Hollins would not defend her letter, but David Tucker, a spokesman for the district, said it was an effort to be sensitive to minorities in Seattle schools.
"One of the core elements in education is not just understanding your own life history but also those of others," he said.
But one Seattle-area tribe says Thanksgiving is not somber on the reservation but a time to see friends and family, as it is for other Americans.
Native Americans in the Northwest celebrate the holiday with turkey and salmon, said Daryl Williams of the Tulalip Tribes. Before the period of bitter and violent relationships between natives and their culturally European counterparts, they worked together to survive, he said.
"The spirit of Thanksgiving, of people working together to help each other, is the spirit I think that needs to grow in this country, because this country has gotten very divisive," he said.

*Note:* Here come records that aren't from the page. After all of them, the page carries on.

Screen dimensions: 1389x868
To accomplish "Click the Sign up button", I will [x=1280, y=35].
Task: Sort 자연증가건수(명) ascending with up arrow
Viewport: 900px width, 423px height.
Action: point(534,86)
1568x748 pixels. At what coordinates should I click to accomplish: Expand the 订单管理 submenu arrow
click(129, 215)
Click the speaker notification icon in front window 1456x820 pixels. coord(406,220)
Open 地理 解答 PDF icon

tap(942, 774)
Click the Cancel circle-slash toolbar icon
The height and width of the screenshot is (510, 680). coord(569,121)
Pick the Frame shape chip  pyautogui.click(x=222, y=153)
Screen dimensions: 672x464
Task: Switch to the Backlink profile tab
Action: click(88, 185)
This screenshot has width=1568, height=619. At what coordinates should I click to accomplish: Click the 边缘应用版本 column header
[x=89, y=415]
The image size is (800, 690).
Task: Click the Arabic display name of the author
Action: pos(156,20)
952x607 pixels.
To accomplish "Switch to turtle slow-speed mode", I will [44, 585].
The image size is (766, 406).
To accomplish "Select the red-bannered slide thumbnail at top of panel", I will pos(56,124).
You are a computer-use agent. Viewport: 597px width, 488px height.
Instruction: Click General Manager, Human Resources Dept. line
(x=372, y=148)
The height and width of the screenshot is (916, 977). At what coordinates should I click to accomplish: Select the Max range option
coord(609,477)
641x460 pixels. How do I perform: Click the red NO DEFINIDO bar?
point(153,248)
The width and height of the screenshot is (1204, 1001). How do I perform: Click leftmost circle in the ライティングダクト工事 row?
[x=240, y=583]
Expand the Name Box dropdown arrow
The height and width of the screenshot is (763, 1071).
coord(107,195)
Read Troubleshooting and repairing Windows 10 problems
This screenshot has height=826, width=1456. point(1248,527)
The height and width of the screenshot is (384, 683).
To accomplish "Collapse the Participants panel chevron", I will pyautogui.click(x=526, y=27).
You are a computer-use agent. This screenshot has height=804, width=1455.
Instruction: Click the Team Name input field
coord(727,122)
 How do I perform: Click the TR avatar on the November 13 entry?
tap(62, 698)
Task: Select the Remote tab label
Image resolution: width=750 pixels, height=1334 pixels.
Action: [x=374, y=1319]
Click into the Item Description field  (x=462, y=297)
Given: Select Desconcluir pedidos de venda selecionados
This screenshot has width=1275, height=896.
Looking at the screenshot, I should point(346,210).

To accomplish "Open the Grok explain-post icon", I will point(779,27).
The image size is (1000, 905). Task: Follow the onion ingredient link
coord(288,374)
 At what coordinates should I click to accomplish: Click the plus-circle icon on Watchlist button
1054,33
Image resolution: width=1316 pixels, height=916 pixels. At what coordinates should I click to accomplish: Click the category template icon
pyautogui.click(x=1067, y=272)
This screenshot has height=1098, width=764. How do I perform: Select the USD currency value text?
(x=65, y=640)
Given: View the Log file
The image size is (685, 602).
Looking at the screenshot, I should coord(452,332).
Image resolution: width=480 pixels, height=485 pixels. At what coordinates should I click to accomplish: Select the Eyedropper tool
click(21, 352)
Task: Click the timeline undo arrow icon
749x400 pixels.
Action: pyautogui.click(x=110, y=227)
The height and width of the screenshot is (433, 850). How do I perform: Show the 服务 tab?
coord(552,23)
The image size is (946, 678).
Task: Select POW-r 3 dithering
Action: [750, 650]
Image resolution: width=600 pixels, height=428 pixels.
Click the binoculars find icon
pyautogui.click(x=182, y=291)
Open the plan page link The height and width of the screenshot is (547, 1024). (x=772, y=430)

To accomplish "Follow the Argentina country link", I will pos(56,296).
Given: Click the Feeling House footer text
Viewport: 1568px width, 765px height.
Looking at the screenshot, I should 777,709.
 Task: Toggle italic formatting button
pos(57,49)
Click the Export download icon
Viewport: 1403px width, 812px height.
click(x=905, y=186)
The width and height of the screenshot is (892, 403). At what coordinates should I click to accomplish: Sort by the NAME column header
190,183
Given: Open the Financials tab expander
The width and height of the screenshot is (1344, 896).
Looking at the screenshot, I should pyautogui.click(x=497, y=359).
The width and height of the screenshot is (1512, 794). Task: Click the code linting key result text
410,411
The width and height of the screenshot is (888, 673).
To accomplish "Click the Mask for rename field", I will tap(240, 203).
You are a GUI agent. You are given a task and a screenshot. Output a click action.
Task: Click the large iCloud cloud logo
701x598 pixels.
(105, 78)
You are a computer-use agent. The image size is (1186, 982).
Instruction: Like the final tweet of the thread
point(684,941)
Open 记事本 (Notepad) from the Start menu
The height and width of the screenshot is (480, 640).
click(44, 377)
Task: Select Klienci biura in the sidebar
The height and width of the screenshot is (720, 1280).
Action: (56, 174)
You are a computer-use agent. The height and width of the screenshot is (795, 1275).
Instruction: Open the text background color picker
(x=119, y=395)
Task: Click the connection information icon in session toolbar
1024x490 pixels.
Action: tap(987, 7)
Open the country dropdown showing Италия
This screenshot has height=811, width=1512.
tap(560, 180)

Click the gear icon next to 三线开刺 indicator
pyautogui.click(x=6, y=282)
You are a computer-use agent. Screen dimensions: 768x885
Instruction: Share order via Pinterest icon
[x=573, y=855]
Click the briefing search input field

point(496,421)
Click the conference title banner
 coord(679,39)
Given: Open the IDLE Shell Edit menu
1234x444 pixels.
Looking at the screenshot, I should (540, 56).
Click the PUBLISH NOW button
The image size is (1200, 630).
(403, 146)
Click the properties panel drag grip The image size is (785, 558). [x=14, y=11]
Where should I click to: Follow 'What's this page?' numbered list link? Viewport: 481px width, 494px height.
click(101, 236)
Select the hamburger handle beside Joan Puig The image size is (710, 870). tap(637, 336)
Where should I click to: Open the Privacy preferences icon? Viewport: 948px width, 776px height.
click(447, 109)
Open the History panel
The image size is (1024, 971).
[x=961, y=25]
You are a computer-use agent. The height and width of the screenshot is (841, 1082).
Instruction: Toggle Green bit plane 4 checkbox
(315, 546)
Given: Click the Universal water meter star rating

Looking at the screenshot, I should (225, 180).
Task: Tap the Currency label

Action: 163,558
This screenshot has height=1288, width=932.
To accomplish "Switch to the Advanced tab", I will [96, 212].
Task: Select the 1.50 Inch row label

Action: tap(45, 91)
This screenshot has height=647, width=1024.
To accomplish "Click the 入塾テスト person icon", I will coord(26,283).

Nationally syndicated talk show host Michael Medved was more blunt.
"The notion that now you have a major school system sending out a message that, no, rather than expressing thanks we should emphasize guilt on this holiday — that is sick, it is destructive and it is anti-American."
Seattle Public Schools has been in the news before, not always for the performance of its students.
The U.S. Department of Education investigated in April after the district spent part of a federal Smaller Learning Communities grant to send 20 students to the "Eighth Annual White Privilege Conference."
After complaints last year, the district removed from its Web site a definition of racism that claimed planning ahead and individualism were examples of cultural racism.